Planets could be detected by their reflected light by the Hubble, because the optics and 'seeing' conditions on orbit are superior to anything on the ground looking up through the turbulent atmosphere. The Space Telescope Imaging Spectrometer ( STIS) will be installed in the 1998 servicing mission, and will have a special occulting mechanism that will allow searches for Jupiter-sized planets around nearby stars to be attempted. A Jupiter-sized planet orbiting a star 3 light years away at the distance of Jupiter from the sun, will be seen about 5 arcseconds from the star. Only HST's perfect optics and no distortion will allow astronomers to search for faint objects within a few arc seconds from a nearby star. Stay tuned. In another few years, we may know of more planets outside our solar system, that there are planets within our solar system.
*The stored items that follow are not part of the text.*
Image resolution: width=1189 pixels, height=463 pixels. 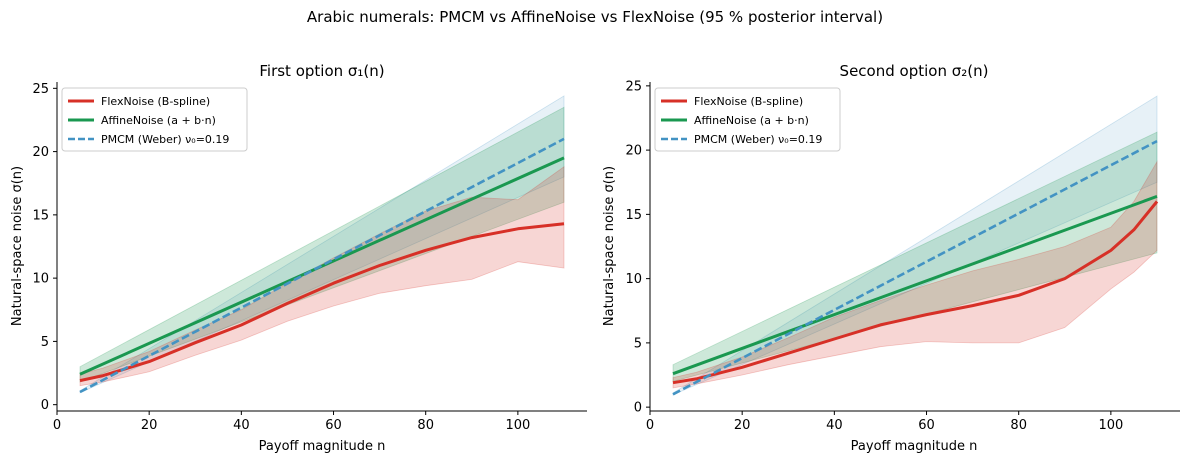 What do you see at coordinates (914, 71) in the screenshot?
I see `panel-title: Second option σ₂(n)` at bounding box center [914, 71].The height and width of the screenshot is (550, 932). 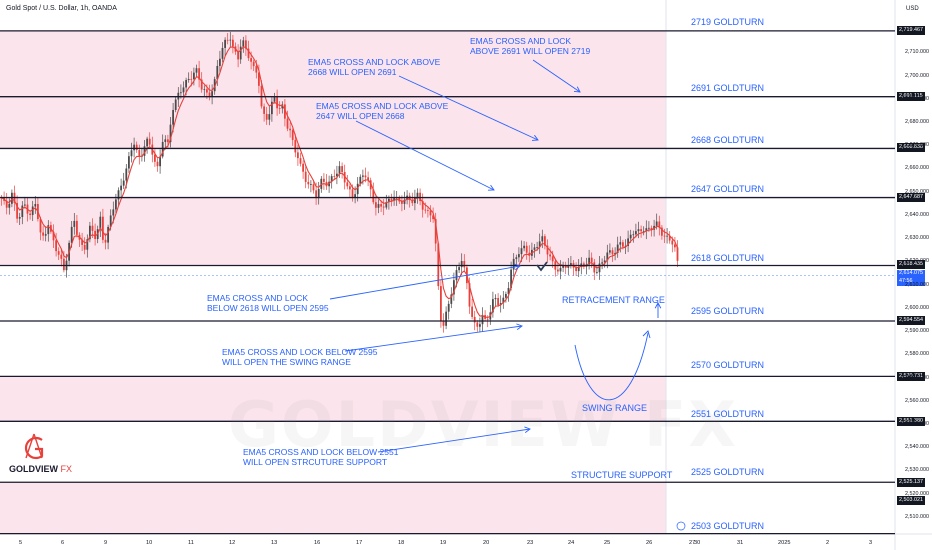 What do you see at coordinates (917, 168) in the screenshot?
I see `y-tick-label: 2,660.000` at bounding box center [917, 168].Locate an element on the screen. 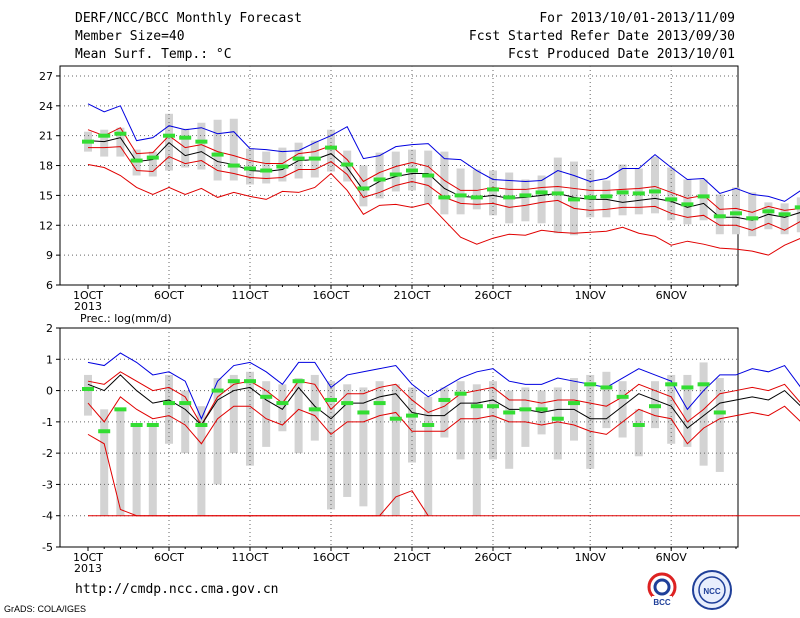 The height and width of the screenshot is (618, 800). variable-label: Mean Surf. Temp.: °C is located at coordinates (154, 54).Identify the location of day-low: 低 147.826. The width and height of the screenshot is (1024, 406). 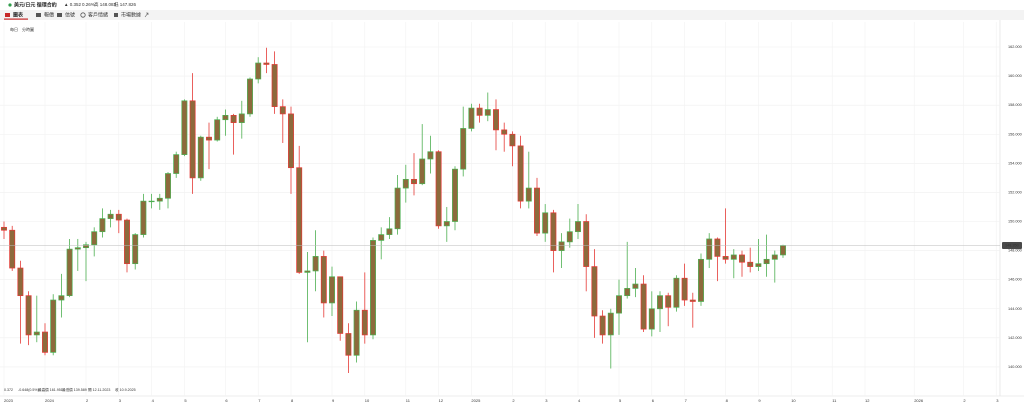
(126, 4).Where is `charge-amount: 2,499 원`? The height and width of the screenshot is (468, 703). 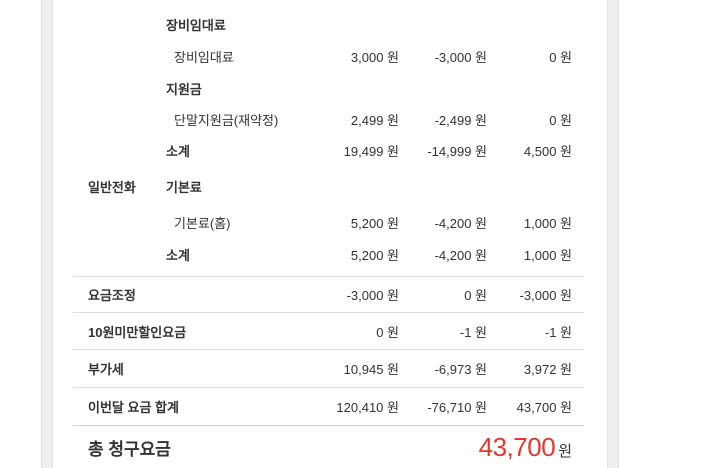 charge-amount: 2,499 원 is located at coordinates (374, 120).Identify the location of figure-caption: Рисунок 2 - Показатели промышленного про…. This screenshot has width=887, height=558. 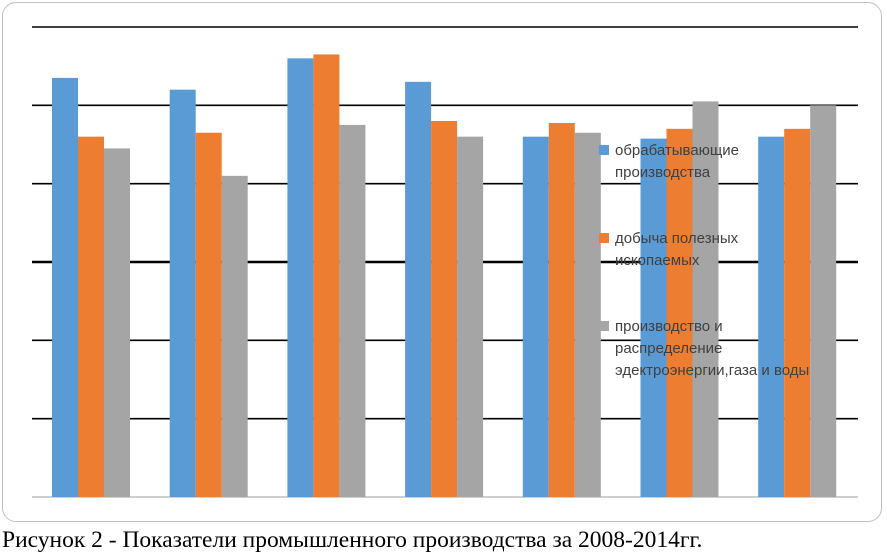
(352, 540).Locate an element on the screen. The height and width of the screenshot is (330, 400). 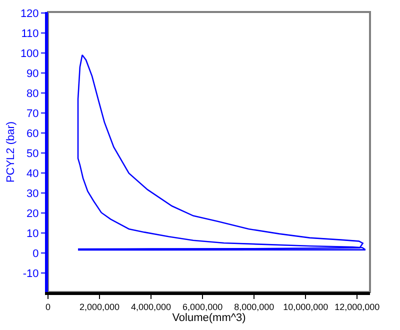
y-tick-label: 100 is located at coordinates (30, 54).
This will be an historic moment in human exploration. And it's all starting to happen right now! But for Hubble, the best it can do is look for details that are a few tens of AU across in the images of distant young stars. This may be enough to see traces of planets sweeping out rings in protoplanetary disks...only time and good fortune will tell!

So far, HST has conducted research on proto-planetary disks around young stars:

HST has studied details in the disk of AB Auriga which may indicate planets.

HST has also studied the destruction of Proto-planetary disks in the Orion Nebula.